Records to process:
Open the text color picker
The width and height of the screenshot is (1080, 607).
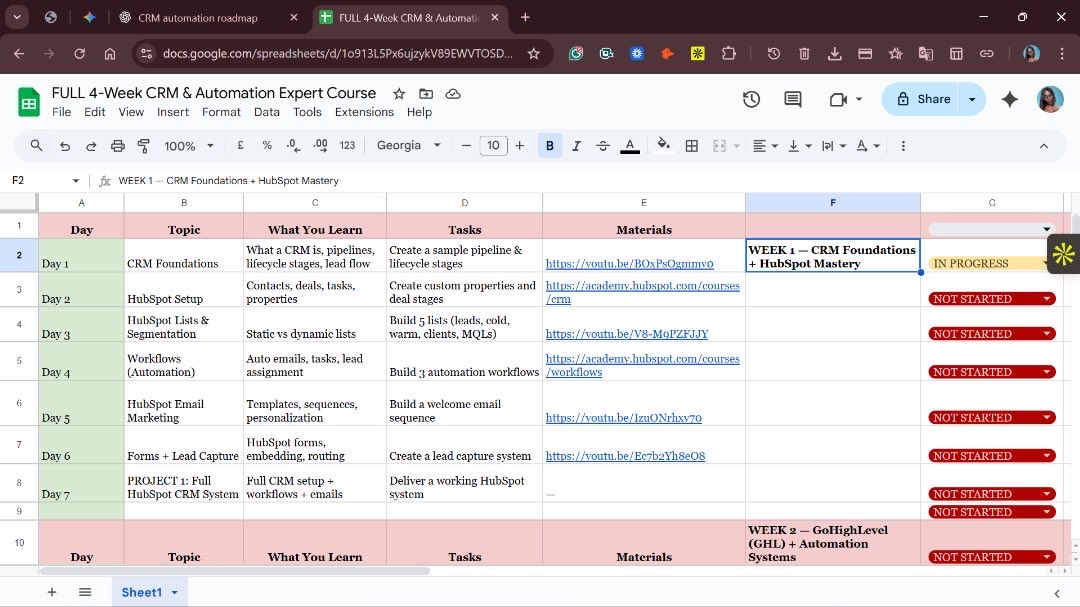[629, 145]
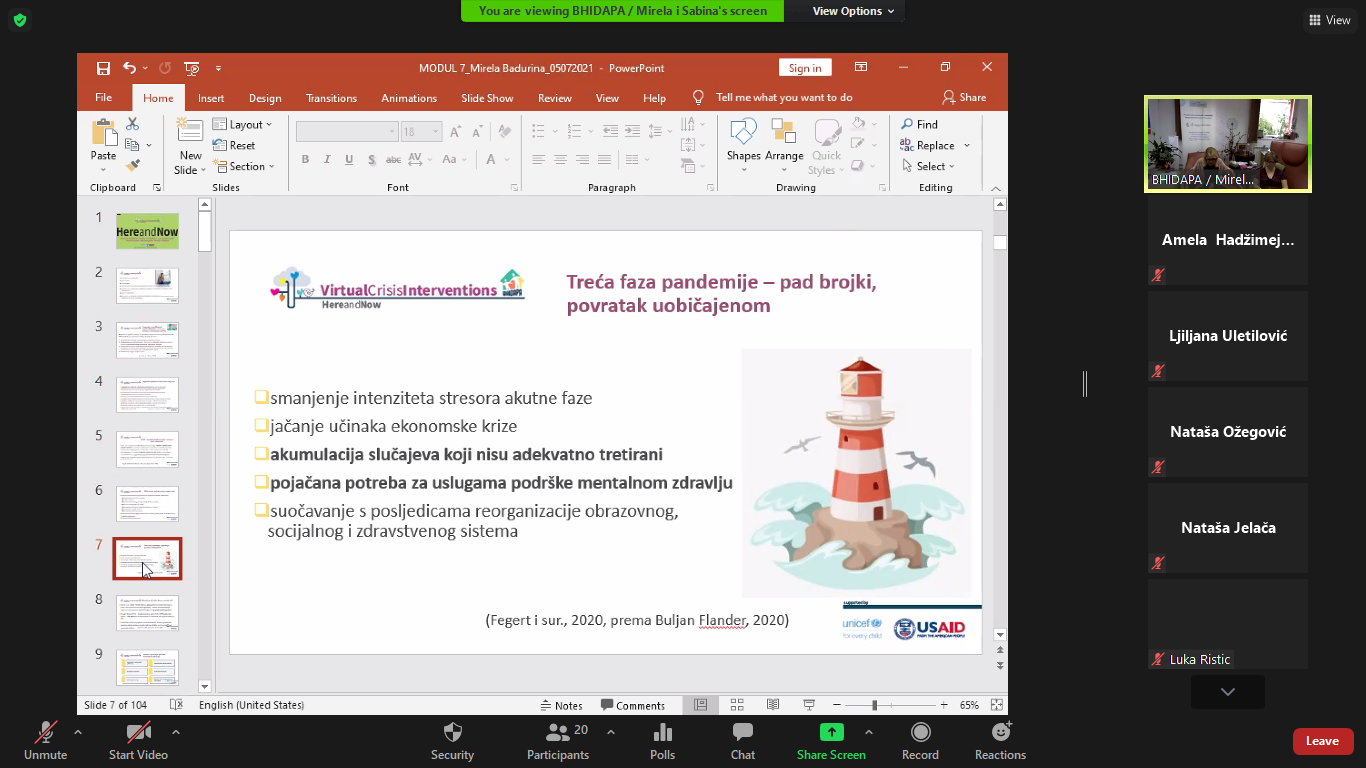
Task: Expand the View Options dropdown
Action: 853,11
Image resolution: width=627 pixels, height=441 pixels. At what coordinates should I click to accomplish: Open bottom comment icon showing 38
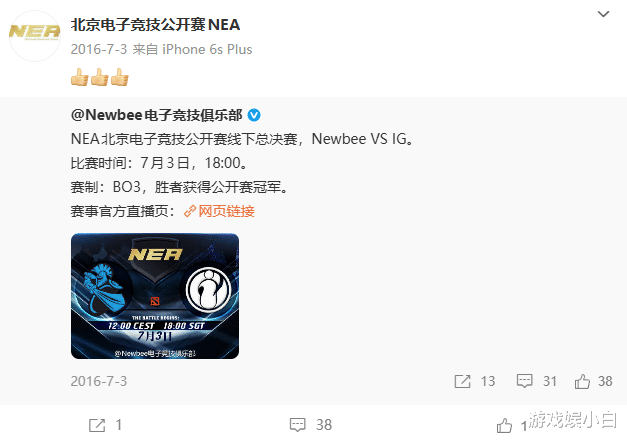[x=298, y=425]
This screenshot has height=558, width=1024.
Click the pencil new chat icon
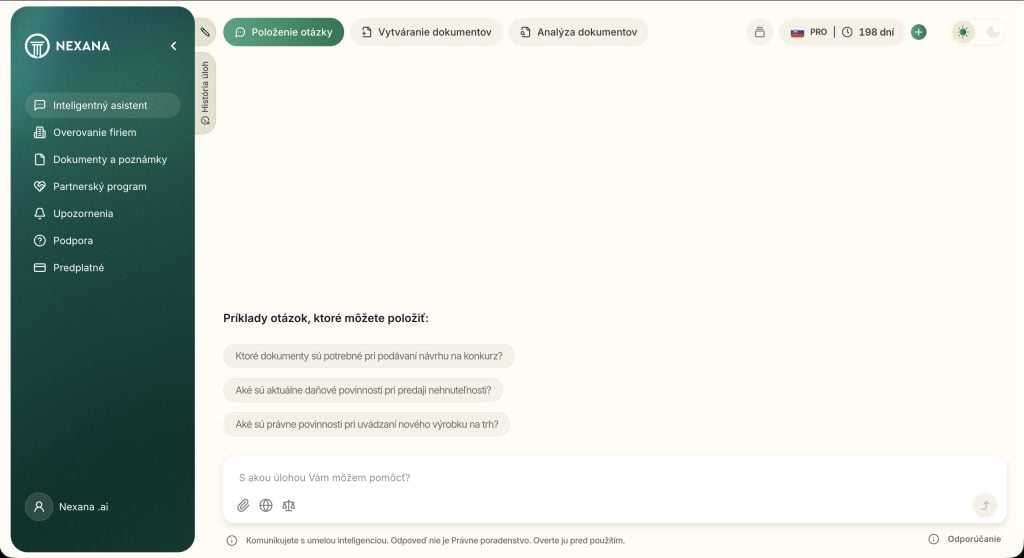(x=205, y=32)
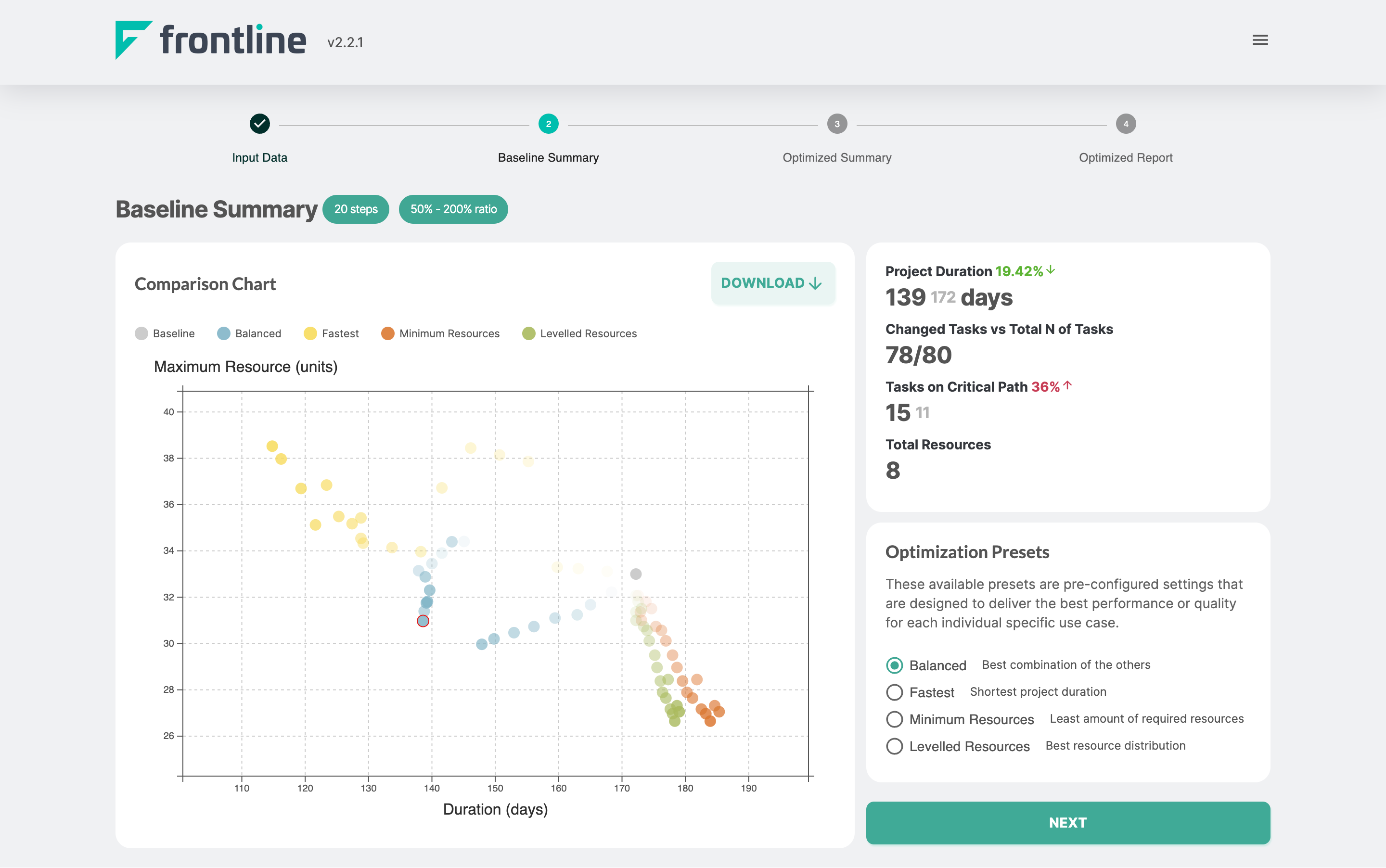
Task: Click the teal circle on Baseline Summary step
Action: click(547, 124)
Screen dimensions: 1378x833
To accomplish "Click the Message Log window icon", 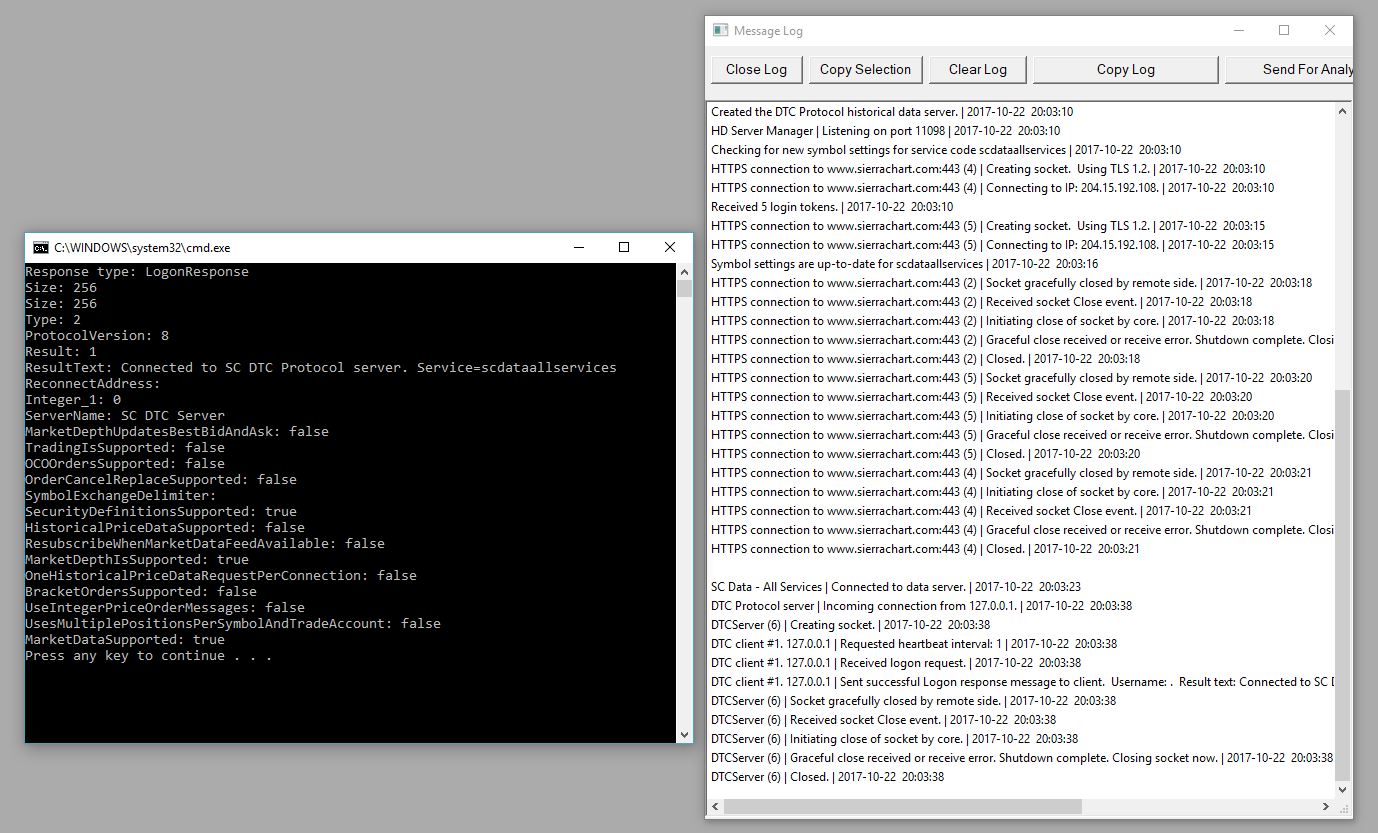I will point(720,31).
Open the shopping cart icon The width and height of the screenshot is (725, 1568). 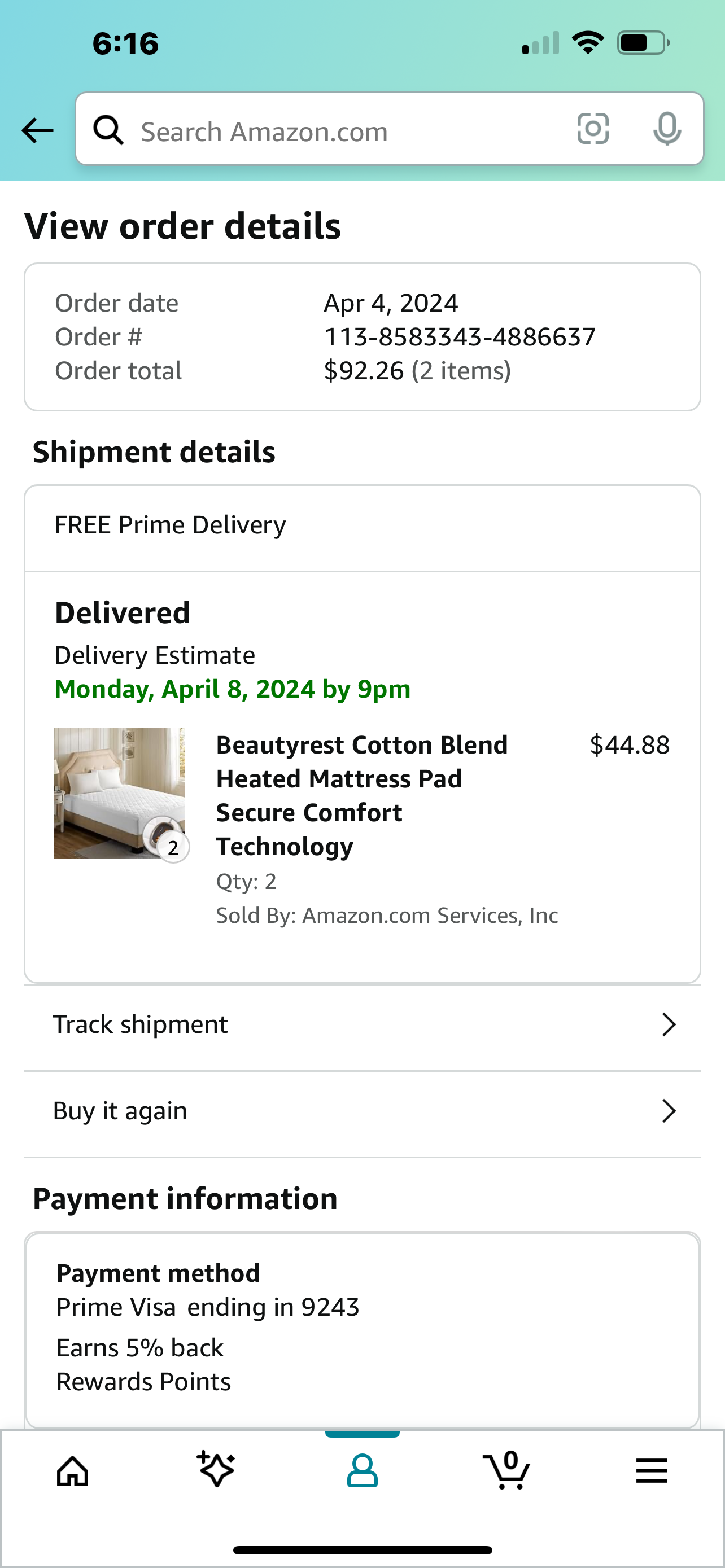pos(506,1470)
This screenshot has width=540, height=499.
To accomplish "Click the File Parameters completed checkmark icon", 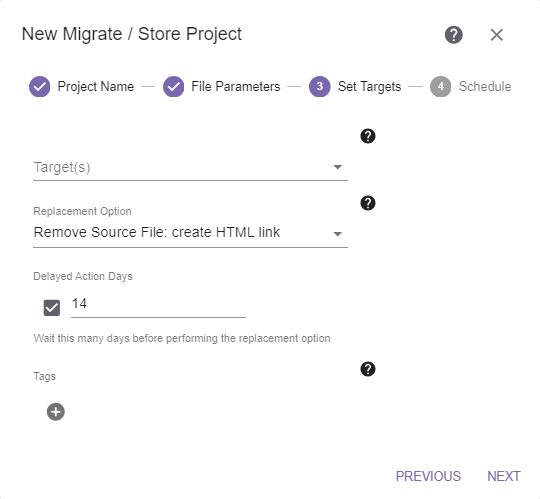I will pyautogui.click(x=173, y=86).
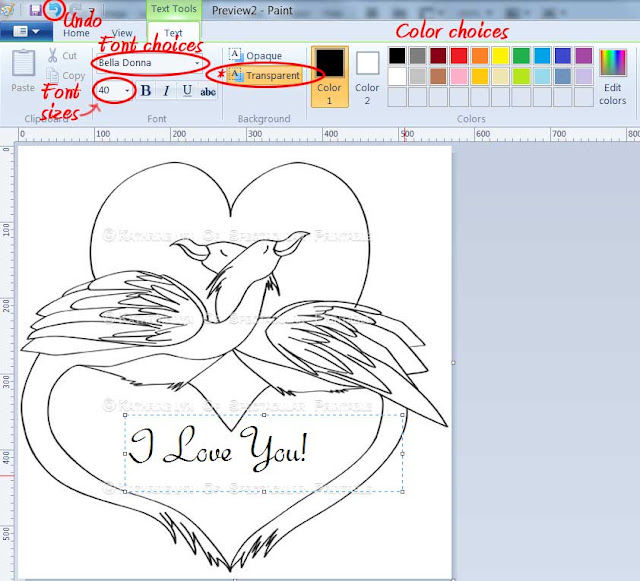Select the Color 2 button
Screen dimensions: 640x581
coord(367,78)
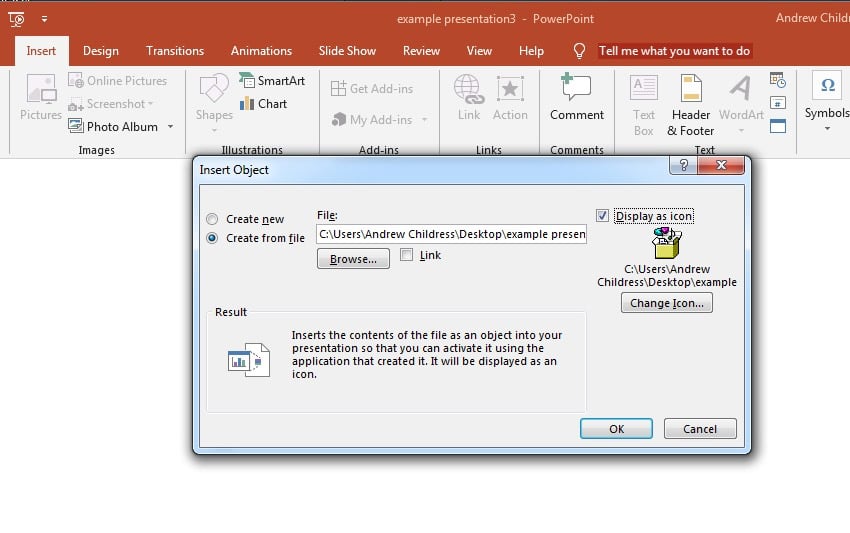850x533 pixels.
Task: Select the Action icon in Links
Action: [x=510, y=89]
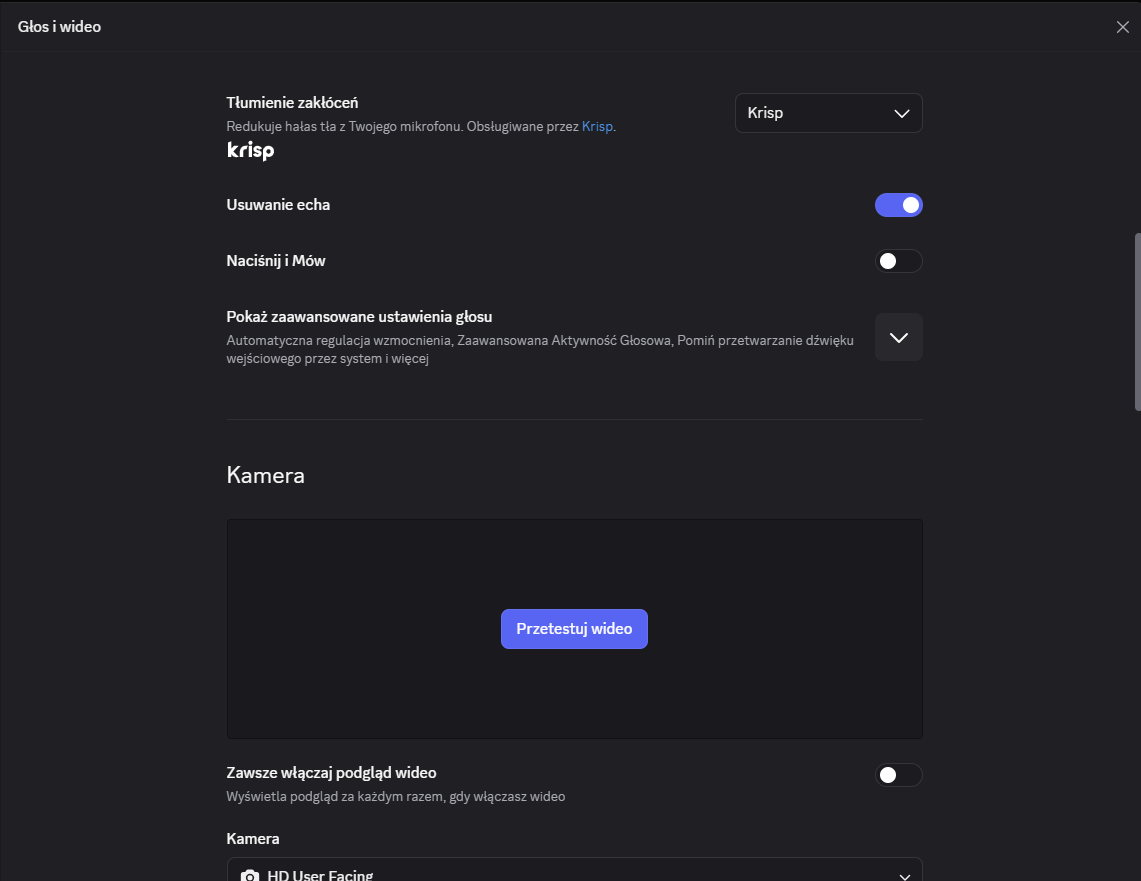Click the Usuwanie echa label

(278, 204)
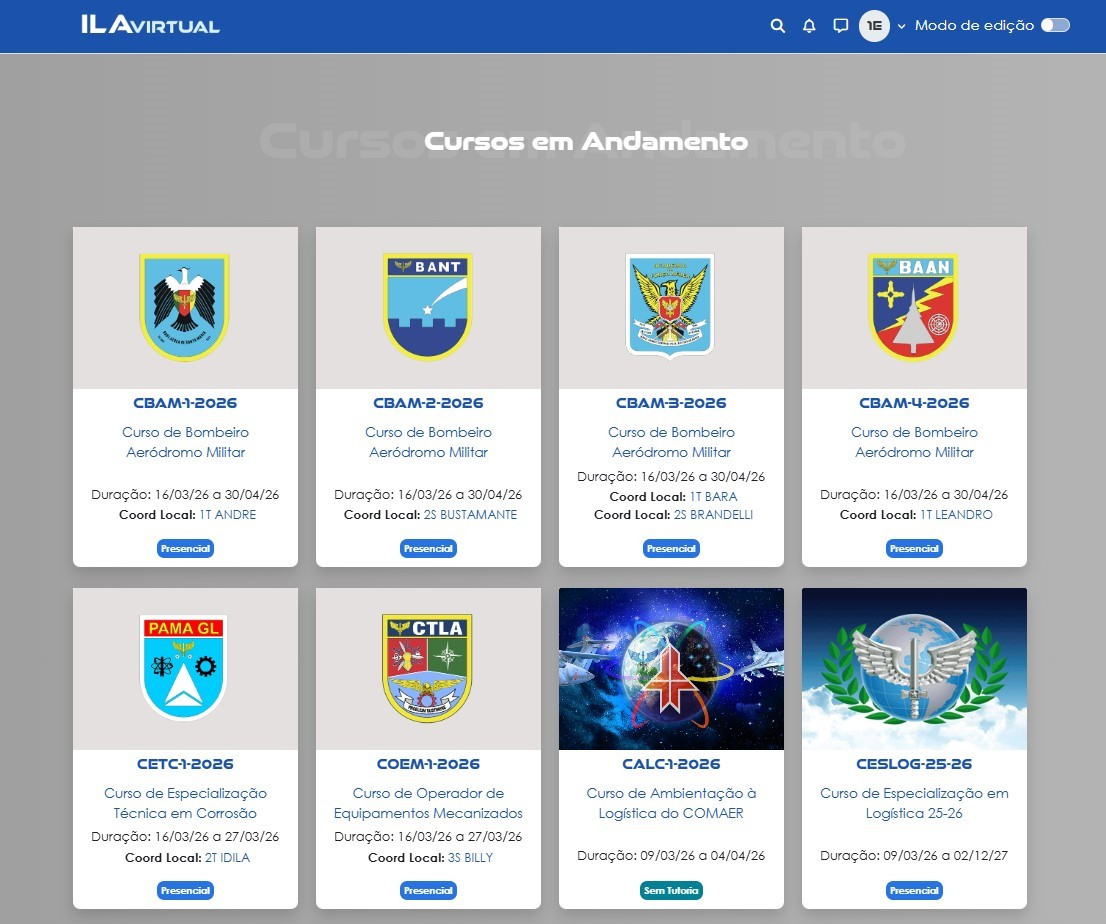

Brief:
Can you copy out the data word for word, starting at its first line and ending with the line that contains "[x=298, y=425]" (both included), with the pictures left out?

Output:
Open the text color picker
The width and height of the screenshot is (1080, 607).
[629, 145]
Task: Expand the View Options dropdown
Action: 853,11
Image resolution: width=627 pixels, height=441 pixels. At what coordinates should I click to accomplish: Open bottom comment icon showing 38
[x=298, y=425]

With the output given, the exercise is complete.